Exercise instructions: Please repeat everything from the line containing "Where should I" down to the end of the material, swapping "maximum" for "minimum" and changing nothing else. Leave the pictures out of your answer.

Data for processing:
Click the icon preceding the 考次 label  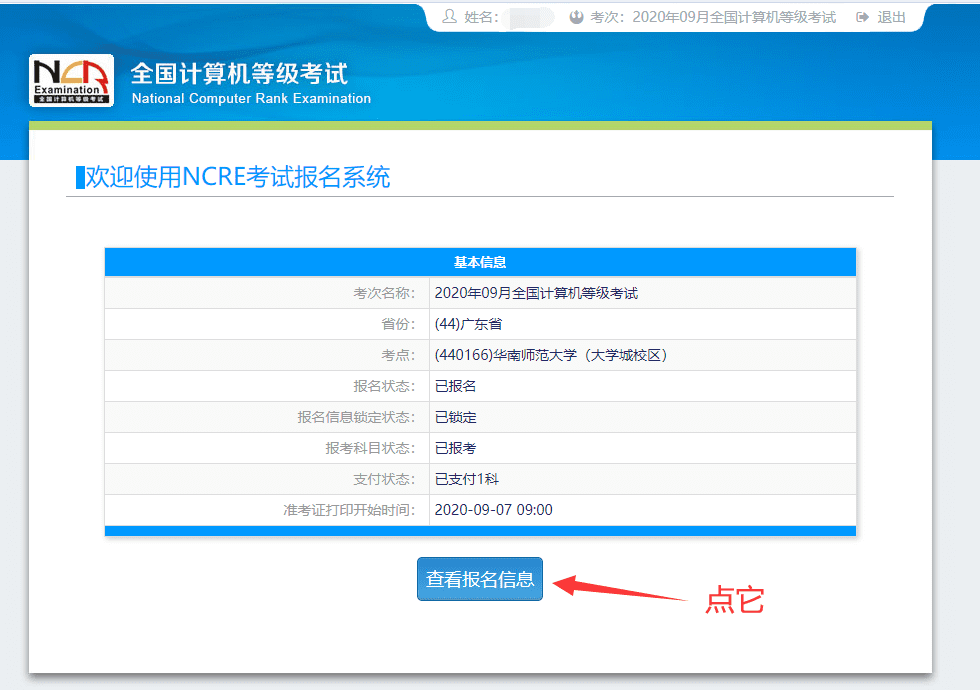579,16
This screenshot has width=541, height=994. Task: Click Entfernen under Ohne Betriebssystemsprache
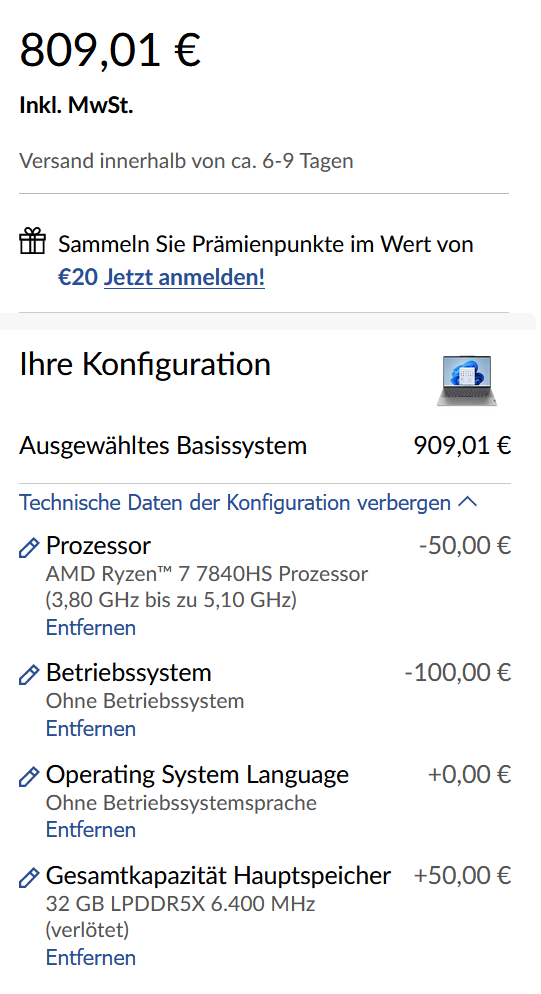[x=91, y=829]
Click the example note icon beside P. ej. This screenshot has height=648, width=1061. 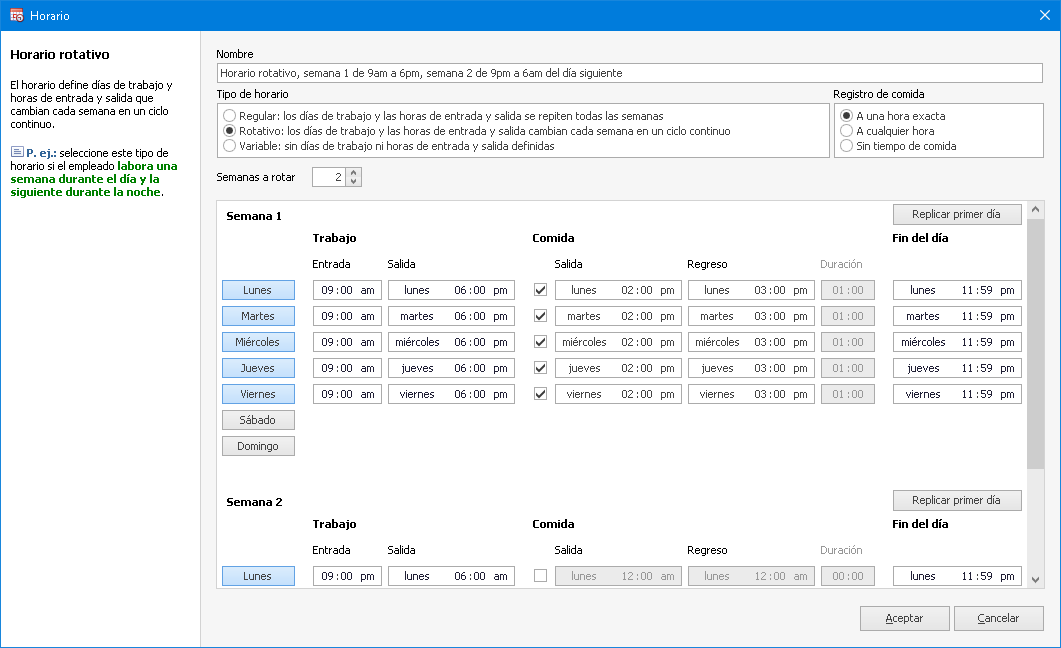click(x=17, y=152)
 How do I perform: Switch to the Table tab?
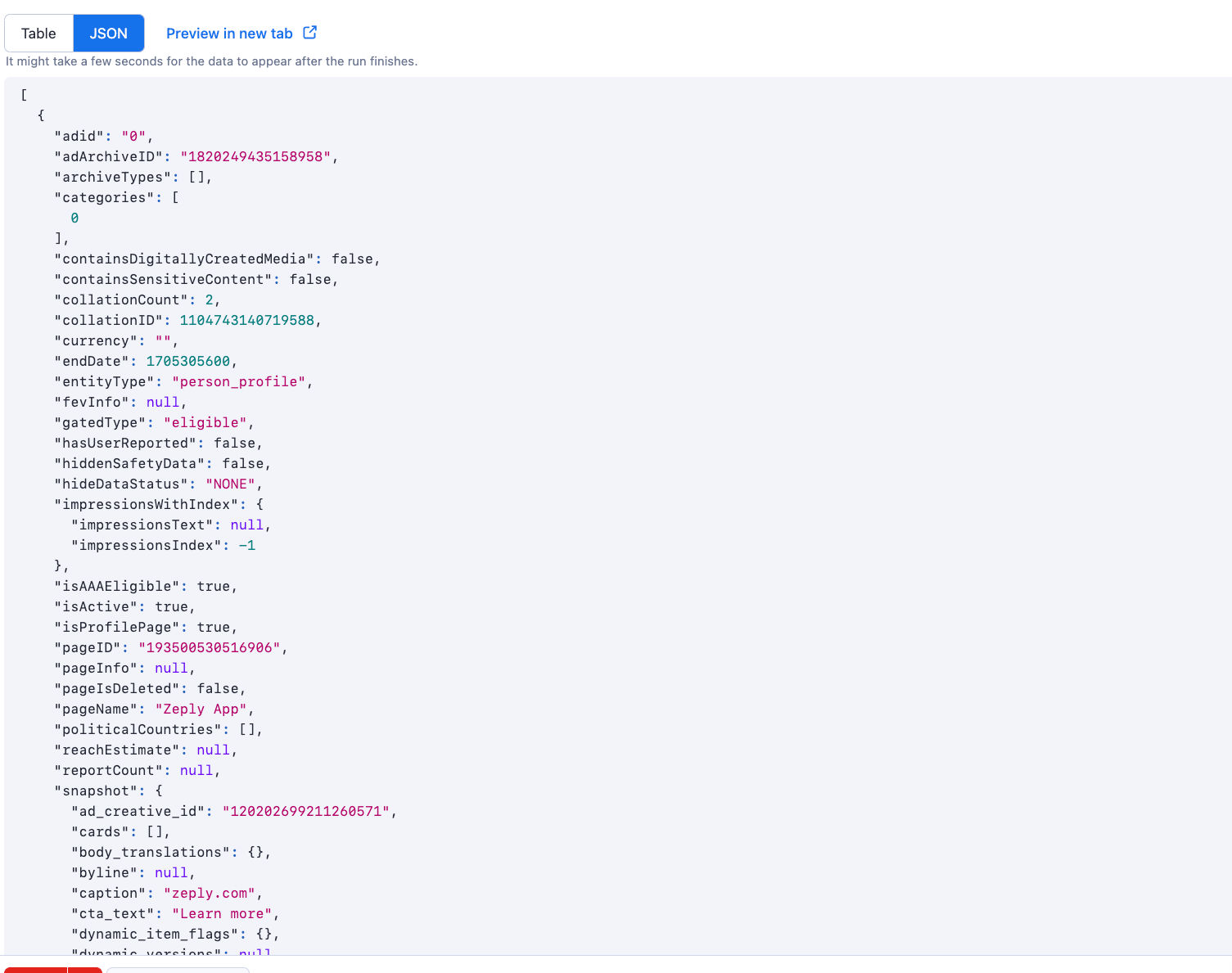(38, 33)
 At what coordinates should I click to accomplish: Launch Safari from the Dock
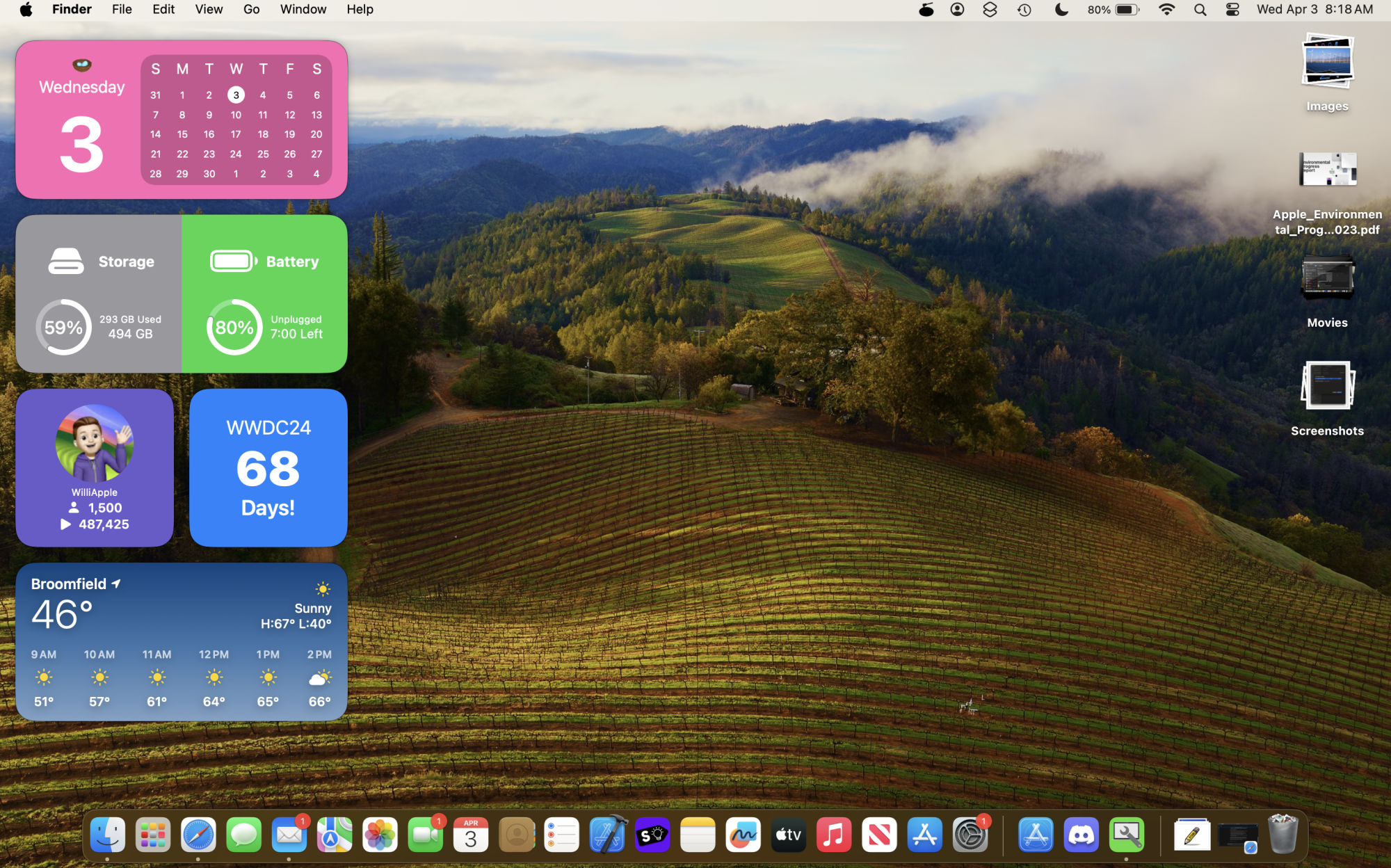pyautogui.click(x=198, y=835)
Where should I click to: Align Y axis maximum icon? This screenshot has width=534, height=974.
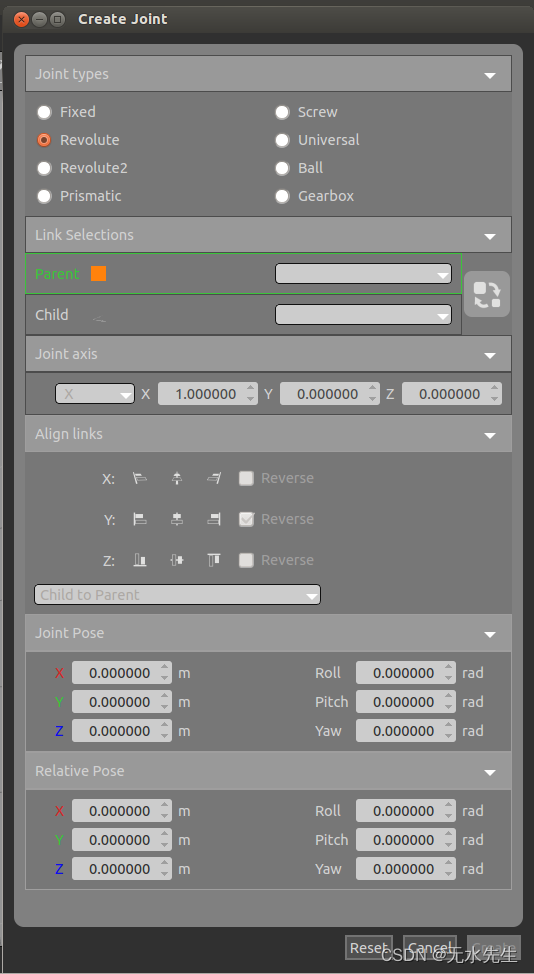click(x=214, y=519)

Task result:
Where should I click to: Align Y axis minimum icon? This screenshot has width=534, height=974.
click(x=214, y=519)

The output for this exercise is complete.